There’s even a football pitch where the rebels have a kick-around by themselves, with the police or people from nearby towns. That’s right – the police, once charged with hunting down terrorists, now play footie with them.
“We want to spread the message that it’s nothing like how we were before,” Cecilia said. “We want to show the people we want peace.”
The former band of jungle revolutionaries are trying very hard to be candid, generous and super-friendly, probably working hard to overcome their reputation for setting off bombs and holding guns to people’s heads. So here’s a question that begs asking – is this all ethical?
Some 260,000 people have died in Colombia’s armed conflict, with many more crippled and wounded.
While right-wing death squads were responsible for the bulk of the killings, the rebels have done their fair share, including a bombing at a Bogota nightclub that killed 36. You wouldn’t ride elephants in Thailand, so is it OK for us privileged gringos to go play Che Guevara in the woods and give these people money?
I’d say yes. The way I see it, you’re not rewarding their crimes, you’re chipping in to the peace process — a peace process the Colombian government has abandoned, leaving the rebels to fend for themselves.
Your money helps pay for the guerrillas to leave the run-and-gun lifestyle behind: Cecilia grew up in the jungle, and she never went to high school. Now, she’s in the tenth grade.
They get some money here and there, mostly from foreign governments, but soon that money’s gonna run out.
Then there’s another problem. In many parts of Colombia, hundreds of local activists, environmentalists and community leaders have been murdered on former FARC territory – a power vacuum filled by narcos, dissident rebels and paramilitaries, in cahoots with government forces.

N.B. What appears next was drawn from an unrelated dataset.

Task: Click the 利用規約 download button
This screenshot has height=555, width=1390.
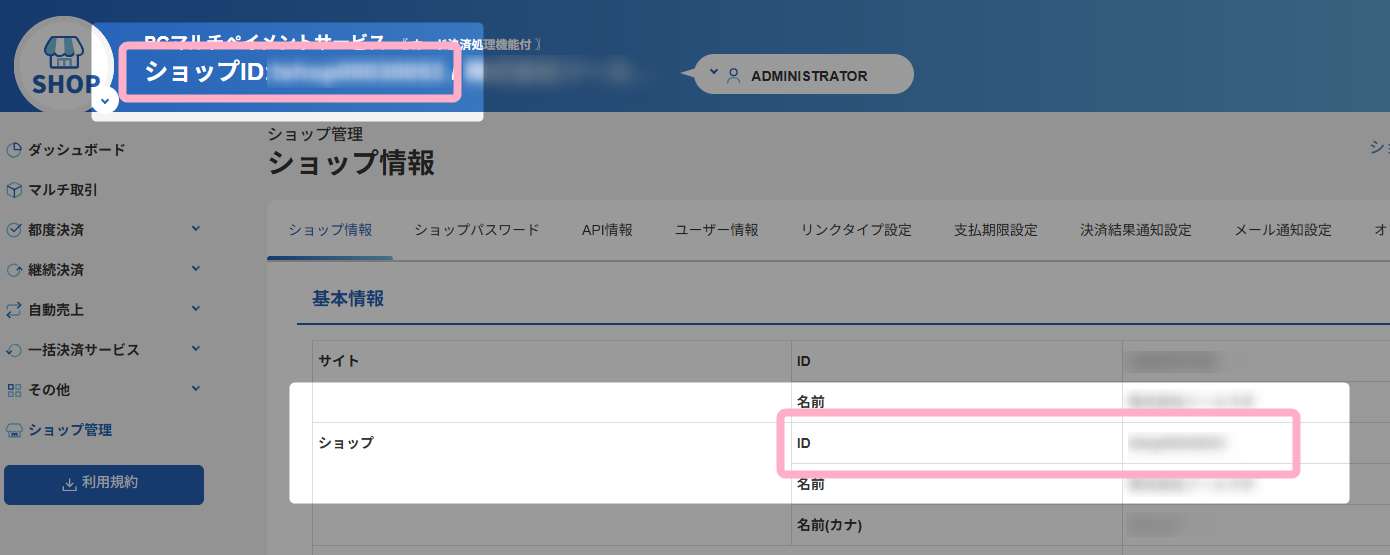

Colombia’s president Ivan Duque is in no hurry to live up to his end of the peace deal. Then just a few months after I left, gunman attacked two people from the camp, a young couple, and killed their seven-month-old baby.
Events like this could disrupt the precarious peace process with the FARC. Despite all of this, Felix remains optimistic.
“We’re strongly behind the peace here,” said Felix, thoughtfully. “Right now I’m at peace too, at one with myself. I’m doing things that contribute to society. I’d like to travel, to go to other countries and share my story.”
OK, so a trip to a demobilized guerrilla camp isn’t exactly Disneyworld. But if there’s one thing that should allay your fears of ending up in a hostage video with a blindfold over your eyes it’s this — this rebel camp has a freakin’ gift shop.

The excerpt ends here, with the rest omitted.